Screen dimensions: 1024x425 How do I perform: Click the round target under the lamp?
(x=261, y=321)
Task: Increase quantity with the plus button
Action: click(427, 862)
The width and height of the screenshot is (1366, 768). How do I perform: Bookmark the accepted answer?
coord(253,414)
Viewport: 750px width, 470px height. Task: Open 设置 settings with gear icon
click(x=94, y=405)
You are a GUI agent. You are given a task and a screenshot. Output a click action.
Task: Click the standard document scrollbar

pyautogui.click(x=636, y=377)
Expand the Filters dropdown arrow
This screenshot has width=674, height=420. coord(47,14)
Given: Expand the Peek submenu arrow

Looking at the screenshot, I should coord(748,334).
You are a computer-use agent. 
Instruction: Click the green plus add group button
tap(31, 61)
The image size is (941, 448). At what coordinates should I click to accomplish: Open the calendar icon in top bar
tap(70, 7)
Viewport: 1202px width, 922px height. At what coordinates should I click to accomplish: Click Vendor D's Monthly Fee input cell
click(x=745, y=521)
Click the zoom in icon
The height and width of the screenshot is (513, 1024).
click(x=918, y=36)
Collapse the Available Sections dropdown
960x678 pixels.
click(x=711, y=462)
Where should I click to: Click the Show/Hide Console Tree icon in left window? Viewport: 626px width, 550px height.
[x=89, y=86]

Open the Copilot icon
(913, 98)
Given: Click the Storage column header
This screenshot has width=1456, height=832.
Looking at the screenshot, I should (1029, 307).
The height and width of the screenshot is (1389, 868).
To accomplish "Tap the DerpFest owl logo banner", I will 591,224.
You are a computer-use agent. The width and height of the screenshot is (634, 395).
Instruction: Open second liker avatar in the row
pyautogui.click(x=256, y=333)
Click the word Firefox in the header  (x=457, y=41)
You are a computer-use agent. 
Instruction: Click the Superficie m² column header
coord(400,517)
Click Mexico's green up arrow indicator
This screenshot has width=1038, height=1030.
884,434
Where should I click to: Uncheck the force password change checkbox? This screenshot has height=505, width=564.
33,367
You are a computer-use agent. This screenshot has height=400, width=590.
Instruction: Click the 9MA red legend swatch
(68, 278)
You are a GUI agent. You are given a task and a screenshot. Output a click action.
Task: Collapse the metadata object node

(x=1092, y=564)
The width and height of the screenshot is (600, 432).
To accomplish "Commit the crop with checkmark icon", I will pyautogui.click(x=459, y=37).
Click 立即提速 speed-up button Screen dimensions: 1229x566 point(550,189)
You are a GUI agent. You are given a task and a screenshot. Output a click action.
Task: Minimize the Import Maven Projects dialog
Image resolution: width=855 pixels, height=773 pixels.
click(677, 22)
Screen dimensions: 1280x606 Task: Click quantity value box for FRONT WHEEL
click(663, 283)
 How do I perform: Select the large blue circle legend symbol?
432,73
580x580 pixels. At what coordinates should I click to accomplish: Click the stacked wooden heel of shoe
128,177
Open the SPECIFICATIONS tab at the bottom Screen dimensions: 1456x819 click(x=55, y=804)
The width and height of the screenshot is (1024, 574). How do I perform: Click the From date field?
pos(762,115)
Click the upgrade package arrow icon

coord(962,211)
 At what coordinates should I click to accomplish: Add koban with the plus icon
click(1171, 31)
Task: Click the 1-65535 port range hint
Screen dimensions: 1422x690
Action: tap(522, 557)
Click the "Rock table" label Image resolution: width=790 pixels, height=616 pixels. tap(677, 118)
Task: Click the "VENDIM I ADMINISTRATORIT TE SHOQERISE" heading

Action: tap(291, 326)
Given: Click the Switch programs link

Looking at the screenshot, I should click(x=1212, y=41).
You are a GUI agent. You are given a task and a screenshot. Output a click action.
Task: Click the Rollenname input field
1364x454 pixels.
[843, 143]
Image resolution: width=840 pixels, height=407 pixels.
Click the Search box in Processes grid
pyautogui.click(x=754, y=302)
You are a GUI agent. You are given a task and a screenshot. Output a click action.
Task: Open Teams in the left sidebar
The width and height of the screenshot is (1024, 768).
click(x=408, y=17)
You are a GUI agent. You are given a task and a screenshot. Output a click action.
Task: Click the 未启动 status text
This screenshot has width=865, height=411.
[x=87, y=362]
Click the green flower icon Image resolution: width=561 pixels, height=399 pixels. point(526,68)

WHAT THE EXERCISE ASKS: Count the lines in the listing above that contain the string "dimensions". Reply with only that number.

SOLUTION: 5